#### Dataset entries
◆ ◆ ◆

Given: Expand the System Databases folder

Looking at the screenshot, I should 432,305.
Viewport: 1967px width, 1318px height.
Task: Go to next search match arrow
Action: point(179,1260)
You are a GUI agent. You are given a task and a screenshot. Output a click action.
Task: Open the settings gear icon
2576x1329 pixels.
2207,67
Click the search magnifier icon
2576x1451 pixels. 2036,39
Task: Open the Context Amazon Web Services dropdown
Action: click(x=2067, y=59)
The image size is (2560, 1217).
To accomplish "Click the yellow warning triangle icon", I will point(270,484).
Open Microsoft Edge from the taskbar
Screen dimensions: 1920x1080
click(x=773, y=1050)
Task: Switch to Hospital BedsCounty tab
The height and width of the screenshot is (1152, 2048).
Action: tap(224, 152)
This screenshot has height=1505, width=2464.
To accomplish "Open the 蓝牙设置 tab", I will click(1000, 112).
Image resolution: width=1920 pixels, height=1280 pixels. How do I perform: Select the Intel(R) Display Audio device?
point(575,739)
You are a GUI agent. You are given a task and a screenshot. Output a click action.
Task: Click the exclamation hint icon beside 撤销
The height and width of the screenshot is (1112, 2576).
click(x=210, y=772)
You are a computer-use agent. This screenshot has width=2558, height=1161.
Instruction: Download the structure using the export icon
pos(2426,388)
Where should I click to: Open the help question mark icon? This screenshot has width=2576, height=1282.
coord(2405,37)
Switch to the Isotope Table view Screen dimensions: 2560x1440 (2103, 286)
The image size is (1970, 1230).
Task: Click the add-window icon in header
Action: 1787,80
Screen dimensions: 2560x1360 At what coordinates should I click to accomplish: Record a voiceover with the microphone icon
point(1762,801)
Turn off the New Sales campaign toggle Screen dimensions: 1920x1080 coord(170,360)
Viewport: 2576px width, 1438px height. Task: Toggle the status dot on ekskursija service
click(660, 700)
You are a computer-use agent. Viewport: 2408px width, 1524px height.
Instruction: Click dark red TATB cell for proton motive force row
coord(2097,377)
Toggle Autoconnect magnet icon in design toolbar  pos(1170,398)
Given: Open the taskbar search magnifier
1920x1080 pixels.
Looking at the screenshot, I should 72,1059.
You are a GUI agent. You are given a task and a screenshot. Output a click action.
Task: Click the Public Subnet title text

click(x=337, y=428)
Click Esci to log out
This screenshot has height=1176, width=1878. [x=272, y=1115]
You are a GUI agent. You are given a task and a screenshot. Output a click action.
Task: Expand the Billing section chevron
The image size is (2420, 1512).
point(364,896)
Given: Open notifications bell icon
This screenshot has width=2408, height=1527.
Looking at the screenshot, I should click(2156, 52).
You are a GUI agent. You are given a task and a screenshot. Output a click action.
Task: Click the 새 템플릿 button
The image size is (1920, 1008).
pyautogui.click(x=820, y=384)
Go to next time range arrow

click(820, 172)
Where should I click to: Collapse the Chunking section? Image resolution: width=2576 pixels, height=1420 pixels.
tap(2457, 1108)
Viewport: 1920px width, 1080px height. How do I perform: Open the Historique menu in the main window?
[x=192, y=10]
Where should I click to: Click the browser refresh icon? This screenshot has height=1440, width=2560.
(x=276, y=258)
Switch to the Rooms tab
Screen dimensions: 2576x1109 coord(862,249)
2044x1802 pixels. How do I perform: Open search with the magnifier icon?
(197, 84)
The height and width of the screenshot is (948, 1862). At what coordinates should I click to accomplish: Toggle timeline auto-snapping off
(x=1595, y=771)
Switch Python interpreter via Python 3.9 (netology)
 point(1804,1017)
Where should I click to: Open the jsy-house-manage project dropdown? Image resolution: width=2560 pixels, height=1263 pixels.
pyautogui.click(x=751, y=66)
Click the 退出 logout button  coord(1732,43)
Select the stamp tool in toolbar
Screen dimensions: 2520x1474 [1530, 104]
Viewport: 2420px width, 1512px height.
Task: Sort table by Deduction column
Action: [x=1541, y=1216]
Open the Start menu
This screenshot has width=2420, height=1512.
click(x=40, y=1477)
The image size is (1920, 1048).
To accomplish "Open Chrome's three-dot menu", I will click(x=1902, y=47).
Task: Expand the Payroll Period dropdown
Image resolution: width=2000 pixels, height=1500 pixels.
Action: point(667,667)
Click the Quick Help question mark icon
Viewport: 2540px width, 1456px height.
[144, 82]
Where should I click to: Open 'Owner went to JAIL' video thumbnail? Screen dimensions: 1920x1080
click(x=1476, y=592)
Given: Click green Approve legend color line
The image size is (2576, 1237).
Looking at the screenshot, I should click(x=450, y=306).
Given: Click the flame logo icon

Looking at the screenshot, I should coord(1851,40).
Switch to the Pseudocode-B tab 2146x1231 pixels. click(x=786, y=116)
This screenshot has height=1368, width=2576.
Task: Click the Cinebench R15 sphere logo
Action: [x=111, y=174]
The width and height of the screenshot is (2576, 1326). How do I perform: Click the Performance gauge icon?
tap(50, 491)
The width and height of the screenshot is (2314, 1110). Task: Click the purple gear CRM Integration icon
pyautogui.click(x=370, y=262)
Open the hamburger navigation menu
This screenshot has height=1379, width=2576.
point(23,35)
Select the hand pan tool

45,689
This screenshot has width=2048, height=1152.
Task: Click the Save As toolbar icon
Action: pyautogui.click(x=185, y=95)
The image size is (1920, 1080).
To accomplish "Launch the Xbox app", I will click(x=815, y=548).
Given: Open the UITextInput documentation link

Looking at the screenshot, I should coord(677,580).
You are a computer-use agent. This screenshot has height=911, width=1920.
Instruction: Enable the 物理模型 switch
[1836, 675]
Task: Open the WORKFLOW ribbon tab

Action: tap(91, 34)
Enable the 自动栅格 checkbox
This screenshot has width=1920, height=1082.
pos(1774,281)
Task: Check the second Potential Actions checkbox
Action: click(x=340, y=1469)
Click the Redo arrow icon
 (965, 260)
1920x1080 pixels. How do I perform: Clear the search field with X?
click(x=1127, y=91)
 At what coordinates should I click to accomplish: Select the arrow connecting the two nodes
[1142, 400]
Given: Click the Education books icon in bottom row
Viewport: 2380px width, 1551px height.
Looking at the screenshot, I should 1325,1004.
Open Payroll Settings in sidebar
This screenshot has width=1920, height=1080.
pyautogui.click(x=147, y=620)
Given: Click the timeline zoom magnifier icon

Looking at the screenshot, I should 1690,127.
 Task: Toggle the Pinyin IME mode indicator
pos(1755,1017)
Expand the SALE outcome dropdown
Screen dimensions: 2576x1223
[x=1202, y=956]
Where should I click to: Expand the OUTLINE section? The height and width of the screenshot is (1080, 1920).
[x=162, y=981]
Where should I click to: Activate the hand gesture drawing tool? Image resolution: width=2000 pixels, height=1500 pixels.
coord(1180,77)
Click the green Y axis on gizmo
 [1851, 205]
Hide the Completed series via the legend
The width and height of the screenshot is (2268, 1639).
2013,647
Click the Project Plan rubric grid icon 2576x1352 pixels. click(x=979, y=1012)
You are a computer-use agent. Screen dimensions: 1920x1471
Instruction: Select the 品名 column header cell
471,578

◆ ◆ ◆

#### REQUIRED WORK
Each line from the one containing "Click the green Y axis on gizmo" through the last line of the entries above is to be returned exactly, and no others.

#### EXERCISE RESULT
Click the green Y axis on gizmo
 [1851, 205]
Hide the Completed series via the legend
The width and height of the screenshot is (2268, 1639).
2013,647
Click the Project Plan rubric grid icon 2576x1352 pixels. click(x=979, y=1012)
You are a computer-use agent. Screen dimensions: 1920x1471
Instruction: Select the 品名 column header cell
471,578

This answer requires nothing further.